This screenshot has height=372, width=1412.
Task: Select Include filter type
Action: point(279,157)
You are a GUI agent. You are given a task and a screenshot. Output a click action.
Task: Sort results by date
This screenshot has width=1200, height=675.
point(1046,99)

________________________

● **TASK DESCRIPTION**:
For this exercise, copy the lines from the one that contains "You are a GUI" through the last line of the records, exactly and only those.

● **RESPONSE TO THIS TASK**:
You are a GUI agent. You are given a task and a screenshot. Output a click action.
Task: Sort results by date
This screenshot has width=1200, height=675.
point(1046,99)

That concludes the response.